2.2. Architectural Technical Debt
Architectural Technical Debt (ATD) is a type of technical debt (TD) related to software ar-
chitecture. ATD is considered the most challenging type of TD to be unveiled and managed,
mostly because of the lack of research and tool support [8]. As any TD, the term involves three
main concepts: the debt, which is the sub-optimal solution with short-term benefits, but that
generate future additional costs; the interest, which is the extra cost generated by the debt;
and the principal, that is the cost of developing a solution that avoids the debt or the cost of
refactoring such debt [9]. Accumulating the debt might be useful in some circumstances [10].
Understanding the debt and the costs involved might help in the decision-making process.

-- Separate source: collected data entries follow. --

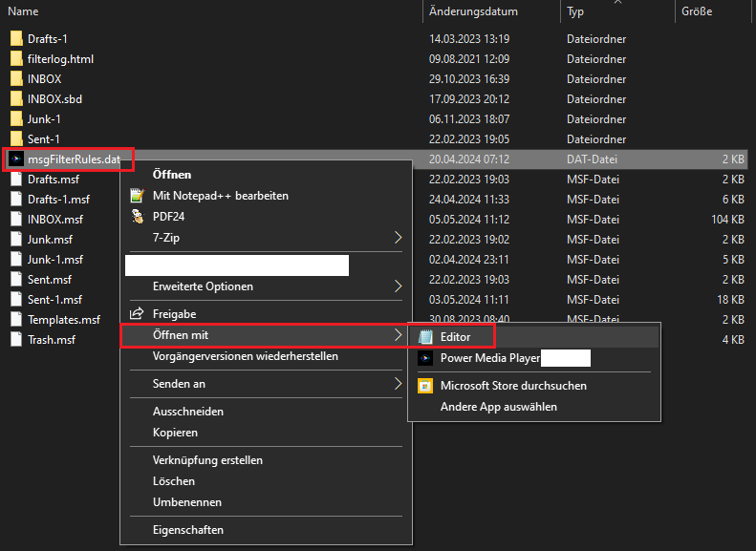This screenshot has width=756, height=551.
Task: Click the PDF24 sheep icon
Action: (x=136, y=217)
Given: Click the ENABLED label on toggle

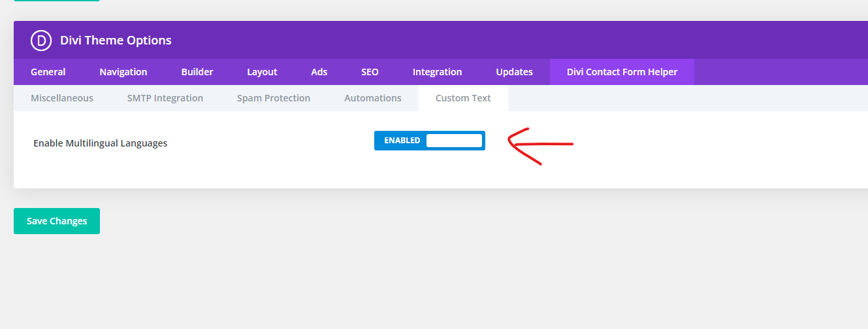Looking at the screenshot, I should [402, 141].
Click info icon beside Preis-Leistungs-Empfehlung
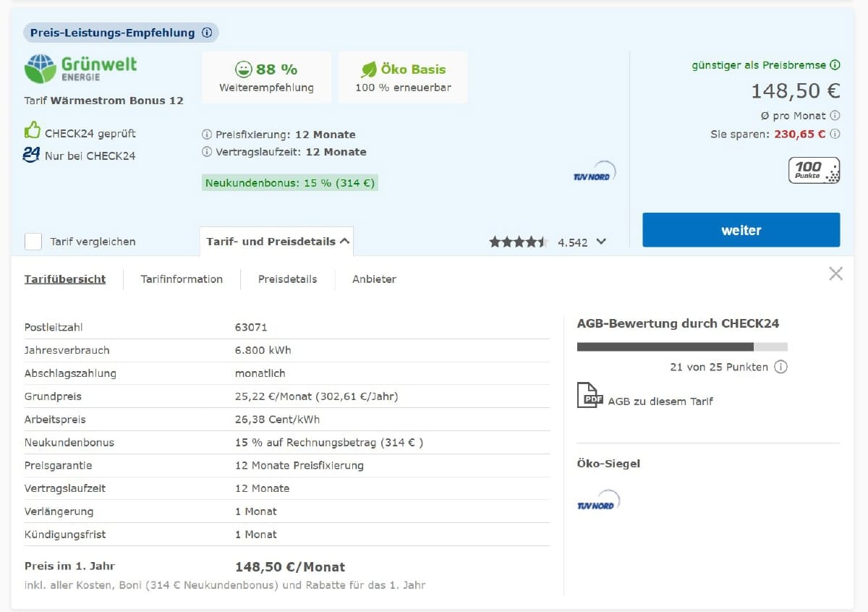The image size is (868, 612). [207, 33]
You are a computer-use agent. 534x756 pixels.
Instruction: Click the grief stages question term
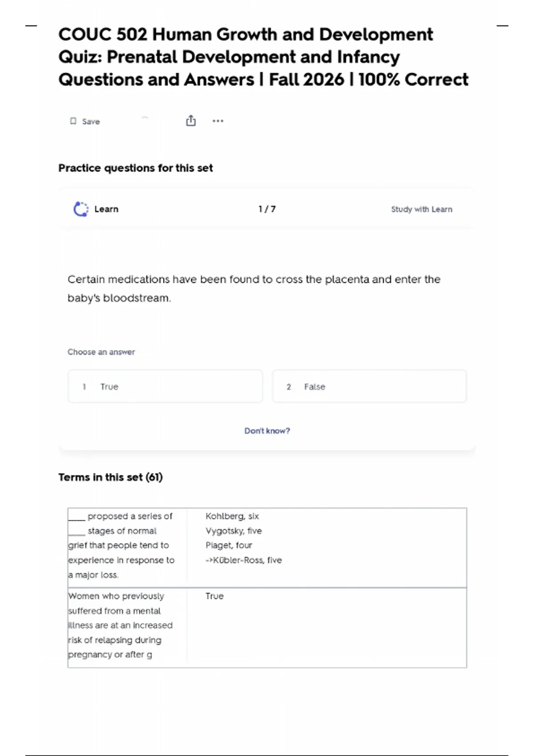click(121, 545)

    • Debt: The debt is the sub-optimal solution with short-term benefits, but that generates
      future additional costs (the interest). A solution that was suitable before might also
      become a debt later.
    • Interest: The interest is the extra cost that must be paid because of a debt or the amount
      that will be saved if there is no such debt.
    • Principal: The principal is the cost of developing a solution that avoids the debt or the
      cost of refactoring such debt.

  Accumulating the debt might be useful in some circumstances [10]. Understanding the debt
and the costs involved might help in the decision-making process.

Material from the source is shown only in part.